The Memory Problem
As I continued testing GPT-4’s capabilities in powering LEAF’s narrative-driven companion system, one of the first major roadblocks took root: the OpenAI API retains no short-term or long-term memory at all. Not from the last line, the last prompt, or the last scene. It treats every interaction as if it’s the first. No history or continuity. For a game built around trust, memory, and evolving relationships, this is a serious issue.
The concept of LEAF depends on the AI companion’s ability to change based on the player’s behavior. If the companion forgets what the player did in the last scene, their reactions lose meaning. A character who is supposed to grow with the player can’t do that if they’re constantly resetting to zero.
This also causes narrative contradictions. For example, if the player kills an innocent NPC, the AI might criticize them in one scene, but later praise them or misunderstand the event entirely, believing the NPC was a threat. Without persistent memory, GPT-4 can’t track cause and effect.
To solve this, I’ve begun designing a middleware system - and interpreter that sits between the player’s actions and the GPT prompt. This system would track important gameplay data and use that to build each prompt intelligently. Instead of feeding GPT-4 every piece of memory each time (which quickly runs into token limits), the middleware can potentially summarize key context, helping the AI maintain consistency without being overloaded.
This could be supported by an external memory system, either in the form of a local database or lightweight data structure, where prior player decisions, character eractions, and story milestones are stored. The GPT agent can reference this data prior to generating a response, allowing it to make decisions based on previous interactions. The benefit of using a localized memory system - as opposed to an online or cloud-based one - is that it remains fully embedded within the game. No external connection is required, and players maintain privacy and full immersion. The AI doesn’t technically “remember” - but the game does, and it recontextualizes the prompts with that history every time the AI is asked to speak or act.

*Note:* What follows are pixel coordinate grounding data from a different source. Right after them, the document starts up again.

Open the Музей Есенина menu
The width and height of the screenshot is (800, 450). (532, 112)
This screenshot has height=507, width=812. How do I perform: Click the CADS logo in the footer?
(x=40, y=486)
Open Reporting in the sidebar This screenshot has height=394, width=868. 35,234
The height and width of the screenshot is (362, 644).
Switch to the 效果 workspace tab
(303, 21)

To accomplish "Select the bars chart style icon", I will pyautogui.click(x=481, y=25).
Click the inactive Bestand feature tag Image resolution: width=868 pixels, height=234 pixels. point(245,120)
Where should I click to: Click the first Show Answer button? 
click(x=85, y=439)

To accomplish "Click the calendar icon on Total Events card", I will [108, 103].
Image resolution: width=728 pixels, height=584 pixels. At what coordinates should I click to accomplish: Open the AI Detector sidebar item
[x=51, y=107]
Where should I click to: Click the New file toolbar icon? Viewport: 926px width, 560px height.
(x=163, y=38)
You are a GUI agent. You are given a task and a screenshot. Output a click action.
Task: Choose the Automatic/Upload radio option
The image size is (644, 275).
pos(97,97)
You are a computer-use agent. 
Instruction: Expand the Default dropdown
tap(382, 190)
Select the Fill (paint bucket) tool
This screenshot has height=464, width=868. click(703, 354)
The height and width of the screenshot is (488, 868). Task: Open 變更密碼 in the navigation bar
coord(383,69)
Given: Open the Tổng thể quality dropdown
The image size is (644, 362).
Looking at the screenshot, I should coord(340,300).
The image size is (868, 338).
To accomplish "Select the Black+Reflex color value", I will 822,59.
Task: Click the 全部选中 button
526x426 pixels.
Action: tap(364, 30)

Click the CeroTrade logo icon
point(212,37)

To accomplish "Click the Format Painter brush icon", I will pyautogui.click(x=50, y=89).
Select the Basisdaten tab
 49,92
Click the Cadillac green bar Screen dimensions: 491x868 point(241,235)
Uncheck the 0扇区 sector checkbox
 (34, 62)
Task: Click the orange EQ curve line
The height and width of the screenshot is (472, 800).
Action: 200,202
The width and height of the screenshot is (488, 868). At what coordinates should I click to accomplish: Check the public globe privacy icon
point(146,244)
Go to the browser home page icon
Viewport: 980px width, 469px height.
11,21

One inspiration is the idea of Retrieval Augmented Generation (RAG) architectures, which allow for the retrieval of relevant pieces of stored information and incorporates them into the prompt context. In the case of LEAF, this could mean searching a stored memory log for relevant past decisions, tone shifts, or trust events, and re-inserting them into the prompt dynamically.
Another functionality and potential solution I’ve started exploring is prompt carching. If a situation or player decision repeats, the system could store and reuse previous GPT outputs instead of generating them from scratch. This would save on API calls and help keep character behavior consistent. I’m also investigating how preloading responses based on certain game states or companion personalities might help balance real-time generation with narrative control. OpenAI may support some token caching internally, but it’s still unclear how much control I have over this within the API itself, or whether I’ll need to develop my own caching layer from scratch.
This memory problem isn’t just technical, but narrative as well. A story loses its power when characters forget what matters. While GPT-4 is incredibly responsive, its lack of memory forces me to think creatively about how to simulate the illusion of growth, change, and consequence. This middleware system I’m developing is still in early development, but may be one of the most important components in making LEAF work the way it’s meant to.